_Try it_.
The whole of the data is to be duplicated precisely.

_Pixel coordinate grounding data_.

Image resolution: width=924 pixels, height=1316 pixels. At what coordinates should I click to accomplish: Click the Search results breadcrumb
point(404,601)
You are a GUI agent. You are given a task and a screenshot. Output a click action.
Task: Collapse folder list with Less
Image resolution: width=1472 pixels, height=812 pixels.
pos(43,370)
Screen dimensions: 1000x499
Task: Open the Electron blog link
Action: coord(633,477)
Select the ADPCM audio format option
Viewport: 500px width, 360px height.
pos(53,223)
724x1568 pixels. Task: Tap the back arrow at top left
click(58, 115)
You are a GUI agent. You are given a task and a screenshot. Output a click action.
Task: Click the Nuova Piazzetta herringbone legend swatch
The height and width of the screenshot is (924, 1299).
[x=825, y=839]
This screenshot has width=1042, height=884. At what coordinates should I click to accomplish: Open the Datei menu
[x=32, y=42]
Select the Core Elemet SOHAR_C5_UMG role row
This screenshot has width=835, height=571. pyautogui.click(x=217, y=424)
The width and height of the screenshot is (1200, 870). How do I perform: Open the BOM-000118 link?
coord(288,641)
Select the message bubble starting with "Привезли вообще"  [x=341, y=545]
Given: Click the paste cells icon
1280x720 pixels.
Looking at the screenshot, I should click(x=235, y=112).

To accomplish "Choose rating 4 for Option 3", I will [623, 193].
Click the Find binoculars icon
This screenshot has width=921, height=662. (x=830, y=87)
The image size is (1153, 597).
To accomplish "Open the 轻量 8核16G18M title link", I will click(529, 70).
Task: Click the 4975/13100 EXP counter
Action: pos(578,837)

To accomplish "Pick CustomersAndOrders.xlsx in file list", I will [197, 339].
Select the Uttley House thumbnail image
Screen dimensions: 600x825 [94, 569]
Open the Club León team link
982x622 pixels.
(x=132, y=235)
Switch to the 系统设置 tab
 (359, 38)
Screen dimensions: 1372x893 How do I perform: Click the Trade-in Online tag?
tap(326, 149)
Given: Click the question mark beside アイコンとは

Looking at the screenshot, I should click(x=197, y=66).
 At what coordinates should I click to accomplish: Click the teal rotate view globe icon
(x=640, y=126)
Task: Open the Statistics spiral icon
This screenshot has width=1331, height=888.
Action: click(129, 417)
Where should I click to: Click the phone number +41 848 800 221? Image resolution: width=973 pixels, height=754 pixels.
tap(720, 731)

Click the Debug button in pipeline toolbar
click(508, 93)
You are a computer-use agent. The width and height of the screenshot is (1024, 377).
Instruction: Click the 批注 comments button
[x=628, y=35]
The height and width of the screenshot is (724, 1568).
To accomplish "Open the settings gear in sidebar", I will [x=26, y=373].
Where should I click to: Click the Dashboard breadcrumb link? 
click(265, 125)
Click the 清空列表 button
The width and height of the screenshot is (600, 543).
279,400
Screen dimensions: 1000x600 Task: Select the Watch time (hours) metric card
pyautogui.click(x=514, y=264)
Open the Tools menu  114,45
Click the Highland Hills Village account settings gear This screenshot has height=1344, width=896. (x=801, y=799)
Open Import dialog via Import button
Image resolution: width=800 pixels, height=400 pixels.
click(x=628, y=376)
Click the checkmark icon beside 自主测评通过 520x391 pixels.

_Response to this task_.
Image resolution: width=924 pixels, height=1316 pixels. At what coordinates should I click to accomplish: Click the Search results breadcrumb
point(404,601)
You are a GUI agent. You are given a task and a screenshot. Output a click action.
Task: Collapse folder list with Less
Image resolution: width=1472 pixels, height=812 pixels.
pos(43,370)
Screen dimensions: 1000x499
Task: Open the Electron blog link
Action: coord(633,477)
Select the ADPCM audio format option
Viewport: 500px width, 360px height.
pos(53,223)
724x1568 pixels. Task: Tap the back arrow at top left
click(58, 115)
You are a GUI agent. You are given a task and a screenshot. Output a click action.
Task: Click the Nuova Piazzetta herringbone legend swatch
The height and width of the screenshot is (924, 1299).
[x=825, y=839]
This screenshot has width=1042, height=884. At what coordinates should I click to accomplish: Open the Datei menu
[x=32, y=42]
Select the Core Elemet SOHAR_C5_UMG role row
This screenshot has width=835, height=571. pyautogui.click(x=217, y=424)
The width and height of the screenshot is (1200, 870). How do I perform: Open the BOM-000118 link?
coord(288,641)
Select the message bubble starting with "Привезли вообще"  [x=341, y=545]
Given: Click the paste cells icon
1280x720 pixels.
Looking at the screenshot, I should click(x=235, y=112).

To accomplish "Choose rating 4 for Option 3", I will [623, 193].
Click the Find binoculars icon
This screenshot has width=921, height=662. (x=830, y=87)
The image size is (1153, 597).
To accomplish "Open the 轻量 8核16G18M title link", I will click(529, 70).
Task: Click the 4975/13100 EXP counter
Action: pos(578,837)

To accomplish "Pick CustomersAndOrders.xlsx in file list", I will [197, 339].
Select the Uttley House thumbnail image
Screen dimensions: 600x825 [94, 569]
Open the Club León team link
982x622 pixels.
(x=132, y=235)
Switch to the 系统设置 tab
 (359, 38)
Screen dimensions: 1372x893 How do I perform: Click the Trade-in Online tag?
tap(326, 149)
Given: Click the question mark beside アイコンとは

Looking at the screenshot, I should click(x=197, y=66).
 At what coordinates should I click to accomplish: Click the teal rotate view globe icon
(x=640, y=126)
Task: Open the Statistics spiral icon
This screenshot has width=1331, height=888.
Action: click(129, 417)
Where should I click to: Click the phone number +41 848 800 221? Image resolution: width=973 pixels, height=754 pixels.
tap(720, 731)

Click the Debug button in pipeline toolbar
click(508, 93)
You are a computer-use agent. The width and height of the screenshot is (1024, 377).
Instruction: Click the 批注 comments button
[x=628, y=35]
The height and width of the screenshot is (724, 1568).
To accomplish "Open the settings gear in sidebar", I will [x=26, y=373].
Where should I click to: Click the Dashboard breadcrumb link? 
click(265, 125)
Click the 清空列表 button
The width and height of the screenshot is (600, 543).
279,400
Screen dimensions: 1000x600 Task: Select the Watch time (hours) metric card
pyautogui.click(x=514, y=264)
Open the Tools menu  114,45
Click the Highland Hills Village account settings gear This screenshot has height=1344, width=896. (x=801, y=799)
Open Import dialog via Import button
Image resolution: width=800 pixels, height=400 pixels.
click(x=628, y=376)
Click the checkmark icon beside 自主测评通过 520x391 pixels.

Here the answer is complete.